▶ **Exercise**
Count how many lines below include the string "agent". Only that number should appear in the reply.

(Collected data entries)
○ ○ ○ ○ ○

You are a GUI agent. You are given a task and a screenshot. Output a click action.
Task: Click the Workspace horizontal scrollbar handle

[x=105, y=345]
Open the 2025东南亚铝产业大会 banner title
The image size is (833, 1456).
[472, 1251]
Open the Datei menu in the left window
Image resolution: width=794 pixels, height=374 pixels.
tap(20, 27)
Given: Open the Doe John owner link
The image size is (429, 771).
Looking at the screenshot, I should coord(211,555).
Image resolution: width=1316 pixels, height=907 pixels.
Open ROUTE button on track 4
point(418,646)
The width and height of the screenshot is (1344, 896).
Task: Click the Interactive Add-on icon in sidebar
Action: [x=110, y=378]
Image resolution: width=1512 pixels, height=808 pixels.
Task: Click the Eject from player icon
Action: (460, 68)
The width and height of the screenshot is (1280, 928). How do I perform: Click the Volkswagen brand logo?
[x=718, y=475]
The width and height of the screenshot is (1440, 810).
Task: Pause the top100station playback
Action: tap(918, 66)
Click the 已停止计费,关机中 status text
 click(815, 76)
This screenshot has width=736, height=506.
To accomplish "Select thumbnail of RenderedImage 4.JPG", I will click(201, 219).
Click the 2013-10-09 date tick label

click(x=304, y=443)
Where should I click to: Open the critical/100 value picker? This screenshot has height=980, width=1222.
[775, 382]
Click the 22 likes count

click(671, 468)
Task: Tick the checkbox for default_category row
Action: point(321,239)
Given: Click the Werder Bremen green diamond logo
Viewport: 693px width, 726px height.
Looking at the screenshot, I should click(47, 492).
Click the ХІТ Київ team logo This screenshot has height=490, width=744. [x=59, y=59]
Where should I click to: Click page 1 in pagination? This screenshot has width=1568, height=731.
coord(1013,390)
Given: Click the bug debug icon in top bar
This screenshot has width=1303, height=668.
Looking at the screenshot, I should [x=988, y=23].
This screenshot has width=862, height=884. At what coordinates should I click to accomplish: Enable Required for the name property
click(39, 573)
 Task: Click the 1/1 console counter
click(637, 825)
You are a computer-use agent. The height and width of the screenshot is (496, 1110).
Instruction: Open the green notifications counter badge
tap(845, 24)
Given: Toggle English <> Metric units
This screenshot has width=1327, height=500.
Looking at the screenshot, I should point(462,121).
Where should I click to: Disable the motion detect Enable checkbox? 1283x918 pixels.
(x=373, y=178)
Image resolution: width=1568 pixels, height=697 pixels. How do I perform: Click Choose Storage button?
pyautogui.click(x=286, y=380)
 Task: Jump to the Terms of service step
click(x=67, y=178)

○ ○ ○ ○ ○

▶ **Task response**
2